Este gobierno se precipita y está arriesgando su prestigio político y su imagen. El problema que tiene entre manos no puede resolverse sacando pecho y con la amenaza de aplicar la ley. Hacen falta matices y flexibilidades. Aunque sólo sea porque, como se viene anunciando por la prensa, va a ser sumamente difícil, además de muy costosa, la expulsión de emigrantes que se anuncia. El señor Mayor Oreja, por ejemplo, ha eludido contestar a los periodistas que le preguntaban cómo piensan detener a los ilegales que no desean marcharse. No menos importante debería ser para el gobierno la mala imagen que su política intransigente está suscitando entre los españoles. En los últimos años, muchas gentes anónimas han estado en contacto con emigrantes, han conocido sus problemas, e incluso han intervenido en su favor y les han ayudado, como se manifiesta en la actitud abierta de tantas administraciones y de tantos funcionarios que los han admitido como enfermos o como niños a escolarizar. Después del desgraciado accidente ocurrido en la provincia de Murcia, muchas más gentes se sienten tocadas por sus dramas personales.

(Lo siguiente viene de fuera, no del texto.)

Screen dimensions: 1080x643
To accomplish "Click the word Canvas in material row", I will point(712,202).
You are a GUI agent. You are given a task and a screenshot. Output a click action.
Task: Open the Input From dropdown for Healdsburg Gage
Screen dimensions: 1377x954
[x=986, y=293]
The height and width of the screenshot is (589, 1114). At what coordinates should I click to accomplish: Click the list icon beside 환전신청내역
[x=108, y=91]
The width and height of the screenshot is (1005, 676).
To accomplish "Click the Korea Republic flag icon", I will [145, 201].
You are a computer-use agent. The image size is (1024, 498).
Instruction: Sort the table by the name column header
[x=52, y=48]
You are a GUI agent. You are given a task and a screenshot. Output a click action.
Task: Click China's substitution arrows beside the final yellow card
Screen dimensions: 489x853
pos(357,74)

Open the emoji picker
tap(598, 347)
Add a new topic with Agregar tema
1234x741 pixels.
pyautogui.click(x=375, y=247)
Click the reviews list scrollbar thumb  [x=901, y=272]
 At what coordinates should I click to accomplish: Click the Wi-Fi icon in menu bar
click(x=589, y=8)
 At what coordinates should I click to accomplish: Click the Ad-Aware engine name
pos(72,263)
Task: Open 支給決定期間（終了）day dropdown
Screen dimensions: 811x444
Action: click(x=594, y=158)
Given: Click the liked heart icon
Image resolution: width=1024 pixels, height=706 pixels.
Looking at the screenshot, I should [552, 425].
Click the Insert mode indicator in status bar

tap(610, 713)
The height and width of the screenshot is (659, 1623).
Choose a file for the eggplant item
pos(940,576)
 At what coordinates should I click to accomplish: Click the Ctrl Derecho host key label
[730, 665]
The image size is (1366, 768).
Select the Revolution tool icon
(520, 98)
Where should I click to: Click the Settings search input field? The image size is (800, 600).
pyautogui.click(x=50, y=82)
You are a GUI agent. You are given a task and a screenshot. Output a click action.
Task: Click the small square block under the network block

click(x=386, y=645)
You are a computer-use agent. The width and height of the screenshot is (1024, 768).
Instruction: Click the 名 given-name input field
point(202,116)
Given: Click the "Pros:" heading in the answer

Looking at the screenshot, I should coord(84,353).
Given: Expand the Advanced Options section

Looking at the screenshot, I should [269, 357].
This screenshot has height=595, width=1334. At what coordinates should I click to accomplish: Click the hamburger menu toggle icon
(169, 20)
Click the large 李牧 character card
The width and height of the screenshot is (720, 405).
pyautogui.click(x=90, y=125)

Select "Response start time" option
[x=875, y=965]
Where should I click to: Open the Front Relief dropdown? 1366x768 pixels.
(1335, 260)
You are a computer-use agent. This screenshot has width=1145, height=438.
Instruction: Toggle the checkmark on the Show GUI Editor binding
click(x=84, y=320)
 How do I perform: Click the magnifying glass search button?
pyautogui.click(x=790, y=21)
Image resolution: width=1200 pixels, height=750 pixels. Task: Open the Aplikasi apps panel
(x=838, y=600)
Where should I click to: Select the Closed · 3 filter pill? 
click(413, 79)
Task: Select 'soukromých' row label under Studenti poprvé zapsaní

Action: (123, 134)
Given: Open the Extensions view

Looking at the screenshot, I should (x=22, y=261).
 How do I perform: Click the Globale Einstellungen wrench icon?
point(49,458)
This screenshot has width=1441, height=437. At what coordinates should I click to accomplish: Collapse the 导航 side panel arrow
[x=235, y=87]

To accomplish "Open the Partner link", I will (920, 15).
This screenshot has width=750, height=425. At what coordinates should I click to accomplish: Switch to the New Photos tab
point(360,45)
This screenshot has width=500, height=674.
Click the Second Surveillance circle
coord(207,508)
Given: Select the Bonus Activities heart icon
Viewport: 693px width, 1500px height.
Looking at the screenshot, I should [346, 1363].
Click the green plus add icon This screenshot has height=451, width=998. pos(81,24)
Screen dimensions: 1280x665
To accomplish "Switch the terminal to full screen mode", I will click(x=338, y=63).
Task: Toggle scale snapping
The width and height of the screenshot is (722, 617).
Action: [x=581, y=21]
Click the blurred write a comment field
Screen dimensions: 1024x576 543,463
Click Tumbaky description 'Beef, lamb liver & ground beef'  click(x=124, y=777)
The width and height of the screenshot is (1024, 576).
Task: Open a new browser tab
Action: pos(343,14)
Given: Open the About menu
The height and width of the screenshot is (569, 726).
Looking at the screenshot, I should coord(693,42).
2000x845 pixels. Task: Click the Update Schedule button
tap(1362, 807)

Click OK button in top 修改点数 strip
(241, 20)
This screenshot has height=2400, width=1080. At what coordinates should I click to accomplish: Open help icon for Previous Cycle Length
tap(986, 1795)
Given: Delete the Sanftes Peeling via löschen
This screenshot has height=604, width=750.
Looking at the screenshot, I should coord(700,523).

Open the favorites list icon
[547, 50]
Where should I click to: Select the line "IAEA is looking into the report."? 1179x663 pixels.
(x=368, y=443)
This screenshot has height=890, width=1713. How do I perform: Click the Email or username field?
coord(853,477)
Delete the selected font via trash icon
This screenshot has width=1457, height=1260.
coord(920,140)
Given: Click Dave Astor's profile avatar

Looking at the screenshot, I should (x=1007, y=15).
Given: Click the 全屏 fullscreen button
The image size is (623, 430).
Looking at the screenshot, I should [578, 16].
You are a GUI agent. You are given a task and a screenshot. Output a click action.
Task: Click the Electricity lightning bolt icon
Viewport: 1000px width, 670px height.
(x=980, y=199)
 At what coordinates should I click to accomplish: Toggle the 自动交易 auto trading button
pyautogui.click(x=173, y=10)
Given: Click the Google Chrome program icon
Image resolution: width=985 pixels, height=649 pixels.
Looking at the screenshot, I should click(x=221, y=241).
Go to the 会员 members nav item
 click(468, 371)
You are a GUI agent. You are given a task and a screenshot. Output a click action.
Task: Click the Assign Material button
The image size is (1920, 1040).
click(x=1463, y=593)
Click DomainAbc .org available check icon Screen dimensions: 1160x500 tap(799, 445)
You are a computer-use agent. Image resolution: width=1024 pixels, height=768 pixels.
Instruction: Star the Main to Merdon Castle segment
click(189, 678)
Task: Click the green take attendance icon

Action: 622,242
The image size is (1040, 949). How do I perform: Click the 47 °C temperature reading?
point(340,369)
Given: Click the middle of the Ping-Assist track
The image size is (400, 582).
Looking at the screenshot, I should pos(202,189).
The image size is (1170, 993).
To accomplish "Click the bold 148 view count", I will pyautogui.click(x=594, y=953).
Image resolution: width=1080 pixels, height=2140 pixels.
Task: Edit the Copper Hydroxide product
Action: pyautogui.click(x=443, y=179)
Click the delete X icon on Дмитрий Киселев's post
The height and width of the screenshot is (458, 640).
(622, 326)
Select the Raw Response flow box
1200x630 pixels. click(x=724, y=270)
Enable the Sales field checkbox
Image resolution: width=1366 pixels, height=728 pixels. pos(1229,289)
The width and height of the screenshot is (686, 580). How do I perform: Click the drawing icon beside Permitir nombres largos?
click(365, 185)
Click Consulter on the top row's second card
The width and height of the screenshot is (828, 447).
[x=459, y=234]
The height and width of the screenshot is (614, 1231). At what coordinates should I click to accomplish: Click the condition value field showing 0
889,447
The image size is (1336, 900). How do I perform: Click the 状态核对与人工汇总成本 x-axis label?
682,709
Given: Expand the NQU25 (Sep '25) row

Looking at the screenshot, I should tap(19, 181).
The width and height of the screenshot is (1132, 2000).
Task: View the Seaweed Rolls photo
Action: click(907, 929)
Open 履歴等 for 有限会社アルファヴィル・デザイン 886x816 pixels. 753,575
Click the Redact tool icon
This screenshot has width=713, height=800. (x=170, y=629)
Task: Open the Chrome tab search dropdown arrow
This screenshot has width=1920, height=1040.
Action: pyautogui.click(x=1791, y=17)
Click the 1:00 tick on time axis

Me gustaría pensar que entre los votantes del gobierno los hay que en este momento están descontentos con sus elegidos, por lo mal que están conduciendo este proceso y por su mal corazón. Me gustaría pensar que entre los partidarios de la oposición los hay indignados por la falta de sensibilidad de sus dirigentes hacia los problemas de los emigrantes que en estos momentos se manifiestan, por la tardanza en encontrarse con ellos y en elaborar y proponer al gobierno un pacto que proporcione una salida digna a este conflicto.
Al mismo tiempo me temo que nuestra clase política continúe donde está, tranquila porque no tema que su intransigencia para con los más desfavorecidos pueda efectar negativamente a la valoración política de su formación. Ellos son así y tienen tendencia a pensarnos sumisos y acordes con sus propuestas. A no ser que dejemos de devolverles su imagen, haciendo públicas nuestras disprepancias puntuales y cotidianas. Sería bueno que, en este país y en esta ocasión, se hiciera visible y manifiesto el apoyo de la ciudadanía -incluidos los famosos- de los colectivos sociales y de los medios de comunicación a los emigrantes. Como ocurrió en Francia hace un tiempo, cuando los emigrantes encerrados en las iglesias de la capital se hicieron visibles para el gobierno, que acabó negociando gracias a las demandas de las muchas gentes que se atrevieron a defender públicamente a los extranjeros. Laura, estoy contigo y con los tuyos.
Isabel Morant es profesora de la Universidad de Valencia.